Et voila folks: the POINT.
@tante
I haven't had the same experience as this programmer.
Even though I use AI a lot, I find myself mostly going through it's suggestions and developing my own idea in the end.
@tante
This observation just keeps on repeating.
"Predictably, the huge spike in productivity that these companies claim their own AI products have enabled hasn’t resulted in more or better products, shorter work weeks, or better consumer experiences."
@tante Yeah. I tried vibe coding an app just for fun, and I felt completely empty at the end.
It didn’t mean anything to have completed tha app. I learned close to nothing.
But of course I can also see there are many people who have never had the skills to make an app, who don’t have the same experience.
@tante seems pretty normal.
Dude ain't giving up his mobile and I imagine and is surviving ok not having a phonebook in his head.
It's like writing, the old tribes of Thailand still explain the writer word makes people and brains lazy...but much like computers, writing is pretty cool imo.
To put it another way.
Capitalism alienating a new sector of workers from the means of production. their own thought.

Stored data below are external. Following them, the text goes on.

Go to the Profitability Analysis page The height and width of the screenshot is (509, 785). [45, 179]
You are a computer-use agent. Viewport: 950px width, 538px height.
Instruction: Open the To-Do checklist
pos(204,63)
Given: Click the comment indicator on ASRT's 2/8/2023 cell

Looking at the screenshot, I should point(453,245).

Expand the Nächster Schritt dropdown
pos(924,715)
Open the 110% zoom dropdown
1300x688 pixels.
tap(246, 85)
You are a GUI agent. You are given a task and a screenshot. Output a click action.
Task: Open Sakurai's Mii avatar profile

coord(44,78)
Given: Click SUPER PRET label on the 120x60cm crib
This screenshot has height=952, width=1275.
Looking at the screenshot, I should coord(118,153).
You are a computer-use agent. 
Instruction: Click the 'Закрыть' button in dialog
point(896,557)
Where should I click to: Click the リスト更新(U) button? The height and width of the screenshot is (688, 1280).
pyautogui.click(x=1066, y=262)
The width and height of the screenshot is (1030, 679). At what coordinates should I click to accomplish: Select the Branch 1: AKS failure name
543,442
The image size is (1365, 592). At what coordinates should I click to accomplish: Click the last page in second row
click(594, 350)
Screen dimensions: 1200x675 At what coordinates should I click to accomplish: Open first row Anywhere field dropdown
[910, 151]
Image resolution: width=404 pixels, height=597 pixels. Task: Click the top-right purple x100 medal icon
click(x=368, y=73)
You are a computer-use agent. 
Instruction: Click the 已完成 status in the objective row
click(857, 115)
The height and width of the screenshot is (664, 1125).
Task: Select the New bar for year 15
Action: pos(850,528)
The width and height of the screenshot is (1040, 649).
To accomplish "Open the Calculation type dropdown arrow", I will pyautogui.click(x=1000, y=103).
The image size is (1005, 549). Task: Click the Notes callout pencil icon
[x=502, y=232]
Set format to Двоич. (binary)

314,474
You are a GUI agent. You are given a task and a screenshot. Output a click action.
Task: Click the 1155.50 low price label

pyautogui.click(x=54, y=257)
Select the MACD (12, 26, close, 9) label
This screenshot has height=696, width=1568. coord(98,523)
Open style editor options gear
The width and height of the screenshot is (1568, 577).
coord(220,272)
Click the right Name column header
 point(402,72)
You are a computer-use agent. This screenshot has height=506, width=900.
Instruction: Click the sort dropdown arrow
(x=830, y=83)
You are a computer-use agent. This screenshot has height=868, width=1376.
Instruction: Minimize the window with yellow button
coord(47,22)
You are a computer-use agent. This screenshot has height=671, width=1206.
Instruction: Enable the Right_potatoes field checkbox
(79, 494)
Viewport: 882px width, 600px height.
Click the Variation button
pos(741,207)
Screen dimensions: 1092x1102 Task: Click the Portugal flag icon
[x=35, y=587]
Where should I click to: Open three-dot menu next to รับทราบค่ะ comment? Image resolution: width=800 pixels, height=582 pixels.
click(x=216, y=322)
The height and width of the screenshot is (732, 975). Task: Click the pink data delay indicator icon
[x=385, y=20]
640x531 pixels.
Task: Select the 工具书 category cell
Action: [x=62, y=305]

@tante Every tool when used wrongly can become a disaster. Be it a kitchen knife, a screw driver, a baseball bat or an AI chatbot. A case could be made against tech giants for making their stuff addictive on purpose. Tristan Harris et al said it more in The Social Network
Using this knowledge, the way Nicholas Carr argued Google was making us stupid, we can hone our skills and reap the best of both worlds. Reading books and articles should be the norm as well as listening to deep conversations!